# [HOW TO COMPLETE THIS TASK]
Search the data for the string "tick", and report each line where it is found.

# [WORKING DATA]

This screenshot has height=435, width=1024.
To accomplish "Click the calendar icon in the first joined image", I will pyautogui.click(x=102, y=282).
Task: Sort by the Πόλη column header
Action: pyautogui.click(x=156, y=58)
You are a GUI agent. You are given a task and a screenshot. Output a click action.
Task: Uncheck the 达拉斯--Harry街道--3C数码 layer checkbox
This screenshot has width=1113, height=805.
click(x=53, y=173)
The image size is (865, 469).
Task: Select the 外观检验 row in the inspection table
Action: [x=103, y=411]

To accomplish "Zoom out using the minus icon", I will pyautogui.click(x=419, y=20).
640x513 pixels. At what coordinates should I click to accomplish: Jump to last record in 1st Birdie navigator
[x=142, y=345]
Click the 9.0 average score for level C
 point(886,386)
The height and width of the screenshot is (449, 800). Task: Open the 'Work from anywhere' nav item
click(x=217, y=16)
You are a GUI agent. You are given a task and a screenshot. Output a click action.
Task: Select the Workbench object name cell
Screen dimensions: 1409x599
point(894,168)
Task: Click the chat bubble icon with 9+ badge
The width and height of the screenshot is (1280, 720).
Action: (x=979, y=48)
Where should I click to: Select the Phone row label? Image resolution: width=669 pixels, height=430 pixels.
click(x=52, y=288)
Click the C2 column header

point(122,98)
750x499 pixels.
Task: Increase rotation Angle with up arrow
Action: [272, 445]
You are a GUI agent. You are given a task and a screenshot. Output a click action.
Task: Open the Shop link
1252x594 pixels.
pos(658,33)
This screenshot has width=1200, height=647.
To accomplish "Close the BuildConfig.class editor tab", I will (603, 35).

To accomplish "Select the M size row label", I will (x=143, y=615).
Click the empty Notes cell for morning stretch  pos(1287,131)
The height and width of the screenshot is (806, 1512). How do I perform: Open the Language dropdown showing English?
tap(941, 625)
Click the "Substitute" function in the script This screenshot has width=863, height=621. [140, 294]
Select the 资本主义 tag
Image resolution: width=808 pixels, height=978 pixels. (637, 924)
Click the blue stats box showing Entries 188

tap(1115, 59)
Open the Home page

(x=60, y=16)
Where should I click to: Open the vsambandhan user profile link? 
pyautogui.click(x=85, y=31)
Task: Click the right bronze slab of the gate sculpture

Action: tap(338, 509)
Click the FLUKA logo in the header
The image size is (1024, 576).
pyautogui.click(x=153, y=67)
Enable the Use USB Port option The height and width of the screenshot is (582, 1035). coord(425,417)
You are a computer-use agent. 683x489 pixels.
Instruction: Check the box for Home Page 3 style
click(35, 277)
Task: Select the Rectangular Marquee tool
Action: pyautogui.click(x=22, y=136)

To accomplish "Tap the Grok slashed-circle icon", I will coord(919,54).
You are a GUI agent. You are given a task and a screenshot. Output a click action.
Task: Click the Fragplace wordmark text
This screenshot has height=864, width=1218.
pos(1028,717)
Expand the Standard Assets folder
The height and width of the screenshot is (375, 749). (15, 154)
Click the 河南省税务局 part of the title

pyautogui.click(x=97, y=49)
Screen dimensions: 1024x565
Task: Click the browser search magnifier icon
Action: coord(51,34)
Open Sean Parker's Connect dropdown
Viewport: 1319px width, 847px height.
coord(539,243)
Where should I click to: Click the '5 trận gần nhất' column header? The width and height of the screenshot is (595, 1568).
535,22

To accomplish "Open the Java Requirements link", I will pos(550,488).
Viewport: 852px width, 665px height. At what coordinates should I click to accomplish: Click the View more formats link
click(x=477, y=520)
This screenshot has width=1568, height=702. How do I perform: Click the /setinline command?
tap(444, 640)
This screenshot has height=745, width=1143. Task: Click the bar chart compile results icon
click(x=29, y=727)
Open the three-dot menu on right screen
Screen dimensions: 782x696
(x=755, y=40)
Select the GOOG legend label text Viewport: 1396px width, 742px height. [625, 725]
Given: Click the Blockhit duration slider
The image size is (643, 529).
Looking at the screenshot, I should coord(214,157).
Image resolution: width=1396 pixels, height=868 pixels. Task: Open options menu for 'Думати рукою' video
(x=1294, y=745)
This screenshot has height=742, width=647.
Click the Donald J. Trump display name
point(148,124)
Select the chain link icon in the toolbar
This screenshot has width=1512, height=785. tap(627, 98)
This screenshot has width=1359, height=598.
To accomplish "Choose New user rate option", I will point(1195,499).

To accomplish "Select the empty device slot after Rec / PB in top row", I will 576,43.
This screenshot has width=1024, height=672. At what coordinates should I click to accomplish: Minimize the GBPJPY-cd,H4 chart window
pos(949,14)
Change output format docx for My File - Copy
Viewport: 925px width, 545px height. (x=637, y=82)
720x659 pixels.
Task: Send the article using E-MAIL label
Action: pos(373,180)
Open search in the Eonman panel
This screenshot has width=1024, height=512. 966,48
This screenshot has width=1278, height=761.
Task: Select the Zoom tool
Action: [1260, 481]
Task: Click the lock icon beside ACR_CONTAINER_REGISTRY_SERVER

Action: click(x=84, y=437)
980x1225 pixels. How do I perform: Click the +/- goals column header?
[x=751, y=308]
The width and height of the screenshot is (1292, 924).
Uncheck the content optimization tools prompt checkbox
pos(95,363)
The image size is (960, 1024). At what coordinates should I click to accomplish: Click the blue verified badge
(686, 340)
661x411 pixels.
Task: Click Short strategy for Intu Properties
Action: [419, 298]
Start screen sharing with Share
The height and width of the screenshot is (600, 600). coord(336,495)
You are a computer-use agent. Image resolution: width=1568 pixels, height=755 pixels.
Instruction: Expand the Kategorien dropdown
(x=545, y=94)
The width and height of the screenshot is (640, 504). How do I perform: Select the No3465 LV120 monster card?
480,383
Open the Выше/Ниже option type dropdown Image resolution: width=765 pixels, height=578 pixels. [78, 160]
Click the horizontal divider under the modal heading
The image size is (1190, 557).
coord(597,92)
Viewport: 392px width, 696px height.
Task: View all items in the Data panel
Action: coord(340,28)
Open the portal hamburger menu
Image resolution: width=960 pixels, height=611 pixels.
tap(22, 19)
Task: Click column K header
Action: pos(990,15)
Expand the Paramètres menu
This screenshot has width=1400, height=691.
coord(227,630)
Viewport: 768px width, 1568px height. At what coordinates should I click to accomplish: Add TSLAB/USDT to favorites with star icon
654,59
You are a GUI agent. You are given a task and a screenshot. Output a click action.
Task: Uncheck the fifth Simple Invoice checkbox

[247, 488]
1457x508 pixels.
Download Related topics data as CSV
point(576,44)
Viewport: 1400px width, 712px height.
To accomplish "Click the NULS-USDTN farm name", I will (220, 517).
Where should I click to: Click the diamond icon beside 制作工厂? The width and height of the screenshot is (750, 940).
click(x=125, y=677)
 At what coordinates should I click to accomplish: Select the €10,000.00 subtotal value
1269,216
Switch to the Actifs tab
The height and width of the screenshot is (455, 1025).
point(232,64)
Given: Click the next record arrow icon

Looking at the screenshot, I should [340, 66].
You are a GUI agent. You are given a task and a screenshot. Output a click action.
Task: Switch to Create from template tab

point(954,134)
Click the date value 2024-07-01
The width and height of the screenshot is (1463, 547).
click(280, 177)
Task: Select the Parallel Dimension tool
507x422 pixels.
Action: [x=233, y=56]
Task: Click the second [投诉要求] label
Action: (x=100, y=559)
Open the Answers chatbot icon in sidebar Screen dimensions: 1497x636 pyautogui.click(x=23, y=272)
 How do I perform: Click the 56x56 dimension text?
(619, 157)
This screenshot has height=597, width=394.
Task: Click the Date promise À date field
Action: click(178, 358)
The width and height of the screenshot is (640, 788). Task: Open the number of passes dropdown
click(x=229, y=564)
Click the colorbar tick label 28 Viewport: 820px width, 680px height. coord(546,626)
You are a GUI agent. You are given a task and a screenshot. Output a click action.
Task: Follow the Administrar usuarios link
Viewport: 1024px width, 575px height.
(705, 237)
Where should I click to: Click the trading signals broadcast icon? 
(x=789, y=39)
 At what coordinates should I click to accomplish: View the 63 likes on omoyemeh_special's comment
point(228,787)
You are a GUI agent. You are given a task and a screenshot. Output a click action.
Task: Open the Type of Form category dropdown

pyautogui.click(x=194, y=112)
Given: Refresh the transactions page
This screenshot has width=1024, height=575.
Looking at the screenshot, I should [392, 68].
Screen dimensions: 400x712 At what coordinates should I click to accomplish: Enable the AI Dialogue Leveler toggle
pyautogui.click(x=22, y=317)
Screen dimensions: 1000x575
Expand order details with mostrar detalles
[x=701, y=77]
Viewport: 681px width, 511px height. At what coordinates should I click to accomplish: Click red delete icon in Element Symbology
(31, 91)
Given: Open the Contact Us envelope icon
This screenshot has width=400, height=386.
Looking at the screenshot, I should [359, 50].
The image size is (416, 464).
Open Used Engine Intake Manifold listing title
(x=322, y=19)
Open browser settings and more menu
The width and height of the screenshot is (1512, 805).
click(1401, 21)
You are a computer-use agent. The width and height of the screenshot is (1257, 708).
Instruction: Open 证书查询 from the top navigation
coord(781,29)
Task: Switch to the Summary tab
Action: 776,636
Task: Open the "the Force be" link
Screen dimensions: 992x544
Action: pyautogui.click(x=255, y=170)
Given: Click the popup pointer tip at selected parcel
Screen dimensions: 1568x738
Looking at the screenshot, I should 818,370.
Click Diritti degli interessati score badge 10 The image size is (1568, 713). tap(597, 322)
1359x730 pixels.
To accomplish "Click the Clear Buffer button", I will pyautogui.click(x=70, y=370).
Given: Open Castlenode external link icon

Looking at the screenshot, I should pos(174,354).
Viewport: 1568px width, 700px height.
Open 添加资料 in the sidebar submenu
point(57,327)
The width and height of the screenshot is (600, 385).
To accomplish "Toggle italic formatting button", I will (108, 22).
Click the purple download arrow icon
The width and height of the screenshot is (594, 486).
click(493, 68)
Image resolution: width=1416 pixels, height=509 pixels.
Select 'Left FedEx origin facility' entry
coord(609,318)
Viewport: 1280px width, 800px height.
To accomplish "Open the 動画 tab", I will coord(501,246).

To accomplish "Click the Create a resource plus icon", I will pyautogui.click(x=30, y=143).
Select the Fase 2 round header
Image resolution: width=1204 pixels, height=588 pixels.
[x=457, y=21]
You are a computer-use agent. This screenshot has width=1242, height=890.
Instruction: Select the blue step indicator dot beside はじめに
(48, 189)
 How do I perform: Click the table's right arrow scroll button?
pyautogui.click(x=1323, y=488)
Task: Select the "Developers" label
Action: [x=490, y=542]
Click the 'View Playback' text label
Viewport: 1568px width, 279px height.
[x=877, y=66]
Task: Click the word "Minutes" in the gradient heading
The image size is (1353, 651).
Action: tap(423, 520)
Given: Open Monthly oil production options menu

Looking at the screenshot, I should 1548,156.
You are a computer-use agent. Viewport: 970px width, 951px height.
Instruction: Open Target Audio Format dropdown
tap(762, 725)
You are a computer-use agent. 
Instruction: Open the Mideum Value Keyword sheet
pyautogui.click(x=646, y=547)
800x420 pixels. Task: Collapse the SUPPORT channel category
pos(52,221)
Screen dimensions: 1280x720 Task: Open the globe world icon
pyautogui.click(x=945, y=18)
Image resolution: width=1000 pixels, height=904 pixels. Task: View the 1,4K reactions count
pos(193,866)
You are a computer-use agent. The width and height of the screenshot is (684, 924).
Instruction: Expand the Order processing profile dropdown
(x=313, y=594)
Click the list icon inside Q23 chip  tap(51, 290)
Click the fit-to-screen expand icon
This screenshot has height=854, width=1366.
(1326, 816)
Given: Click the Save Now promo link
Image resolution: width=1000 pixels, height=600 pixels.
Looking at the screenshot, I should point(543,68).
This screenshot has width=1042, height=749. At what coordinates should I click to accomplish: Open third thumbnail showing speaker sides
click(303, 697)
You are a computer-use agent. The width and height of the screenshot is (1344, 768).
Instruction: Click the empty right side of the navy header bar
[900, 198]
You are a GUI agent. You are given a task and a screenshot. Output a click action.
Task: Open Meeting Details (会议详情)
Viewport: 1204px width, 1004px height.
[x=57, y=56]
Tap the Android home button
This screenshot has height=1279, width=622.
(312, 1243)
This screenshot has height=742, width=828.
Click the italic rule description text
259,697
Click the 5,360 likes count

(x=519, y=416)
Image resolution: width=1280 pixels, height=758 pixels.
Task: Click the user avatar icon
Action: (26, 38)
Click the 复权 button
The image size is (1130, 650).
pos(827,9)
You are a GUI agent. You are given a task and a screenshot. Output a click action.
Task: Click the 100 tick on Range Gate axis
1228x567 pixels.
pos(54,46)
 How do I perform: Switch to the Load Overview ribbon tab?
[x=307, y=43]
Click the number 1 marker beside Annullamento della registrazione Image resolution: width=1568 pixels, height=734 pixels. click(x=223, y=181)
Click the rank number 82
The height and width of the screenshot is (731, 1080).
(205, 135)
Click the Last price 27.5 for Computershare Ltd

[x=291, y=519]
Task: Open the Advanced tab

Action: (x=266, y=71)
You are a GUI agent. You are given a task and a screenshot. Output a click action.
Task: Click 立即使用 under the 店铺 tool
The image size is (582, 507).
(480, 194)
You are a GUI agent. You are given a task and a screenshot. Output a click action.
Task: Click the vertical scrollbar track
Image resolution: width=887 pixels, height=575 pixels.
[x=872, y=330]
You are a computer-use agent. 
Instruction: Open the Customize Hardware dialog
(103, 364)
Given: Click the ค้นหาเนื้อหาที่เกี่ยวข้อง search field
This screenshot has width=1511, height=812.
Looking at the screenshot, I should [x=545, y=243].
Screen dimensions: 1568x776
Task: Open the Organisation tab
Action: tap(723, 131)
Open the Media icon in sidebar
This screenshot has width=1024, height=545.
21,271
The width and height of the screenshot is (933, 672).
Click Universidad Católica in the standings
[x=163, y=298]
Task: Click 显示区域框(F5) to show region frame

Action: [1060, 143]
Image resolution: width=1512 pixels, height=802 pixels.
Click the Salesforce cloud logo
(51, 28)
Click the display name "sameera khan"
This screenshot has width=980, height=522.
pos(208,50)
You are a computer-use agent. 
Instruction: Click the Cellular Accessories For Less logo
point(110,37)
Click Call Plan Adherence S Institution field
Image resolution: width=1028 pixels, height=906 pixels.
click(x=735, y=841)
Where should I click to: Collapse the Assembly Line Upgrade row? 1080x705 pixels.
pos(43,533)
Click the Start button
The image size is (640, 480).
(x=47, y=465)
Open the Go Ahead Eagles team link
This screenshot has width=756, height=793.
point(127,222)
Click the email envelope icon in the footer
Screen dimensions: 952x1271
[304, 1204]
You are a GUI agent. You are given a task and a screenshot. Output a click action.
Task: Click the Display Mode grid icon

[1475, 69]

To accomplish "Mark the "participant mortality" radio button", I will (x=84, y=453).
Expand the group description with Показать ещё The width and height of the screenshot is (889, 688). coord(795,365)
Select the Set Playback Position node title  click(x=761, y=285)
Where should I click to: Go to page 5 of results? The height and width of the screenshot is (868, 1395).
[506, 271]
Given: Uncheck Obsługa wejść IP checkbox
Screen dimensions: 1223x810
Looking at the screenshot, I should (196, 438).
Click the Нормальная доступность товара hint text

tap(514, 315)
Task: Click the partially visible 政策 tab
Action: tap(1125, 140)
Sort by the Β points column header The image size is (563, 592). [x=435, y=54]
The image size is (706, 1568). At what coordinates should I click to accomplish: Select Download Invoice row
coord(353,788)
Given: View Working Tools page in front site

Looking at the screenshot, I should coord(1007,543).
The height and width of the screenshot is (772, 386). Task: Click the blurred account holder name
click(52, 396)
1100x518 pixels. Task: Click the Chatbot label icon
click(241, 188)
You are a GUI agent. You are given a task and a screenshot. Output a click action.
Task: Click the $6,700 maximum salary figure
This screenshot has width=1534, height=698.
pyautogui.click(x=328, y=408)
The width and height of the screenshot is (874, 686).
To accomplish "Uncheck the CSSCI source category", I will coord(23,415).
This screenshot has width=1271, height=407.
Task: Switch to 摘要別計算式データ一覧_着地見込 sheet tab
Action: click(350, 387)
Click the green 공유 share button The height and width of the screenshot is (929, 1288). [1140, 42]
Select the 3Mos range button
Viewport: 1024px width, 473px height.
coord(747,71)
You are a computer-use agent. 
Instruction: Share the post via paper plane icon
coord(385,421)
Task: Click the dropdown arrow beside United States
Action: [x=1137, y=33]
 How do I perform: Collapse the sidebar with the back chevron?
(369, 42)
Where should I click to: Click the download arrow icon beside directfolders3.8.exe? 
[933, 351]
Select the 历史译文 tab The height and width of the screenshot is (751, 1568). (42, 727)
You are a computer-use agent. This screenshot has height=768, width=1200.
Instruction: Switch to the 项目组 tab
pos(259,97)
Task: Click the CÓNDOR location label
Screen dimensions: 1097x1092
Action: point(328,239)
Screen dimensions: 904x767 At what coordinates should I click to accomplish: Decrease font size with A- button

# [OUTPUT OF THE TASK]
Click the colorbar tick label 28 Viewport: 820px width, 680px height. coord(546,626)
Task: Click the 100 tick on Range Gate axis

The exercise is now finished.